For the December quarter, Nintendo reported revenue of 695.94 billion yen ($6.06 billion), a 9.6% year-on-year rise. Operating profit rose nearly 10% year-on-year to 252.6 billion yen.
Despite Switch hardware sales falling, users are still buying games online which is heling to prop up revenue and profit, however.
Digital sales, which includes downloads of games and add-on content, totaled 110.8 billion yen in the December quarter, up 31% versus the same period last year. That was driven by success of Nintendo's first party games including Pokemon Brilliant Diamond, Pokemon Shining Pearl and Mario Kart 8 Deluxe.
Last month, Nintendo released a new game called Pokémon Legends: Arceus with further high-profile titles scheduled for later this year.
Strong software sales prompted the Japanese gaming giant to revise up its forecasts for the financial year ending March 2022. Nintendo now expects operating profit of 560 billion yen, up from a previous forecast of 520 billion yen.

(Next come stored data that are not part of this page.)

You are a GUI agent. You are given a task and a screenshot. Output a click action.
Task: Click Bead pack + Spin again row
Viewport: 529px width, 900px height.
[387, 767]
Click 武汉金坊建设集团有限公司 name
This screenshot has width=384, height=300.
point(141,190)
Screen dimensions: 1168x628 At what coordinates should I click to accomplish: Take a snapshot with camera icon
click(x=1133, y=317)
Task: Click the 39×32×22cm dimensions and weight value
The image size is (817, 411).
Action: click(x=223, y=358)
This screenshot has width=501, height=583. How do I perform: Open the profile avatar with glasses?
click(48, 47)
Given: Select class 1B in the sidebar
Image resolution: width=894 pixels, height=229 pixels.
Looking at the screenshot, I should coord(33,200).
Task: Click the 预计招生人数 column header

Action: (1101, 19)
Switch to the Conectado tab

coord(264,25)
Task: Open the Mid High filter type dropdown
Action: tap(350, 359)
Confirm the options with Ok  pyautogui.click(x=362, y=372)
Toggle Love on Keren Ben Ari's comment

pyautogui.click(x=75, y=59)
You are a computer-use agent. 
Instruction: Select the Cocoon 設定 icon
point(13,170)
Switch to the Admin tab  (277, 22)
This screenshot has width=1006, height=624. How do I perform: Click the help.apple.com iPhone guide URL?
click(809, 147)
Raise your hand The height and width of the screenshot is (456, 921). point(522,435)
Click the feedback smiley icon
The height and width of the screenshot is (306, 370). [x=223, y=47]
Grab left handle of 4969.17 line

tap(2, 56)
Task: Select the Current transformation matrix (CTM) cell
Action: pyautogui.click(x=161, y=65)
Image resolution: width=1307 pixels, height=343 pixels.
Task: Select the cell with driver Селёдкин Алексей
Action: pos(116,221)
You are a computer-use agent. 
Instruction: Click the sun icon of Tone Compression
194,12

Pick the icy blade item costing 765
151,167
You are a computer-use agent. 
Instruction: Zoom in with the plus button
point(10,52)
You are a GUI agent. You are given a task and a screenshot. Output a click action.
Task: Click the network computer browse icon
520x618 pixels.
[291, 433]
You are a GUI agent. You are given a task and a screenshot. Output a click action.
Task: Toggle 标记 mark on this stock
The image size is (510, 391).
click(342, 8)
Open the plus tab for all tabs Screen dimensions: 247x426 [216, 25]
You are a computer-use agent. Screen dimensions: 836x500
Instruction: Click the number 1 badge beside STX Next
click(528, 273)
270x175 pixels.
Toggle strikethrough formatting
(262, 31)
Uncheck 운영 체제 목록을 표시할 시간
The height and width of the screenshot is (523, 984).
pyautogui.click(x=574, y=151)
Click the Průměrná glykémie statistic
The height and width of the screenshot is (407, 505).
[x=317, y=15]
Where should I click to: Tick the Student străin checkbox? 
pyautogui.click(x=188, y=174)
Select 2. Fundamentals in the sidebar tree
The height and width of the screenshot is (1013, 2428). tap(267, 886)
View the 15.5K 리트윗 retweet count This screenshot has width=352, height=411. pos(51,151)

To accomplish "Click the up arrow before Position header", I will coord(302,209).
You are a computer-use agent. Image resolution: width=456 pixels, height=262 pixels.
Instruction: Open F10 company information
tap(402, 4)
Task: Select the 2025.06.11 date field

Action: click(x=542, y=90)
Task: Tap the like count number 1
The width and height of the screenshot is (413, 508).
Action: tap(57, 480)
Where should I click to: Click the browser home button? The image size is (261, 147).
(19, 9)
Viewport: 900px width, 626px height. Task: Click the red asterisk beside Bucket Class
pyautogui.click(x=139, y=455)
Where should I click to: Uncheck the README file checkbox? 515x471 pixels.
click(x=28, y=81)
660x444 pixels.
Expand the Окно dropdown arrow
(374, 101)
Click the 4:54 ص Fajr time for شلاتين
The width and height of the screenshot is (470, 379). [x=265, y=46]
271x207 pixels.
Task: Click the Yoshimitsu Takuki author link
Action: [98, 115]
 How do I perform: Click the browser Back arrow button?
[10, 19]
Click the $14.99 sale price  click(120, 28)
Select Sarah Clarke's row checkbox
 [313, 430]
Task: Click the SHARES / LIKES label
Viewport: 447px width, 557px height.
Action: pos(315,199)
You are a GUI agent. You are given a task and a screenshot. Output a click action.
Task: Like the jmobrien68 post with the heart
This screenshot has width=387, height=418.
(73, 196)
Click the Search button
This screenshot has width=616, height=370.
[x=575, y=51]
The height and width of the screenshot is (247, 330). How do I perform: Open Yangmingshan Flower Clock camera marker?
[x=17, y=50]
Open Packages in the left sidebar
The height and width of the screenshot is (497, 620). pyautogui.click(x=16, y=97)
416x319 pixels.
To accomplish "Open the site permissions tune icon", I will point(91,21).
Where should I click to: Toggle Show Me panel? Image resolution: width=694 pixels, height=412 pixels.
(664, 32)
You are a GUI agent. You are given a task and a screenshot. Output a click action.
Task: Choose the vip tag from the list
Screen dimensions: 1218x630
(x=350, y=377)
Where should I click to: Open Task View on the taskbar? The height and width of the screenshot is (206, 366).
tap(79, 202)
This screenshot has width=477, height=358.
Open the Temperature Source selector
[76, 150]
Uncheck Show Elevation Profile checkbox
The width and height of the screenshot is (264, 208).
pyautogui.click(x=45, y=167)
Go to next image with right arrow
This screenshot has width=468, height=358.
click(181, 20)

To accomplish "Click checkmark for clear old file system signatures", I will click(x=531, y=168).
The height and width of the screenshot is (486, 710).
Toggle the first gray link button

The company also expects sales of Nintendo Switch software to be 220 million units up from the previous forecast of 200 million units.
Nintendo's earnings follow high-profile acquisitions from its two closest rivals. Microsoft proposed a $68.7 billion takeover of Call of Duty maker Activision last month. Just days later, Sony agreed to acquire developer Bungie for $3.6 billion.
Sony and Microsoft have looked to build up their intellectual property over the past few years and boost the number of self-developed titles they have on offer. Nintendo has been less aggressive in acquisitions because it has a long-standing history of strong characters and games such as Pokemon and Mario.
Nintendo President Shuntaro Furukawa said at a press conference that the company is not against deals, Reuters reported, but added: "It wouldn't be a plus to suddenly bring in people who don't have Nintendo's way of thinking."
Daniel Ahmad, senior analyst at Niko Partners, said that Nintendo is "extremely selective" about its investments, pointing toward its acquisition of Next Level Games last year. The studio already makes games for Nintendo.
"If Nintendo was to ramp up M&A [mergers and acquisitions] in the future, we would expect them to focus on companies where they already have a strong working relationship," Ahmad said.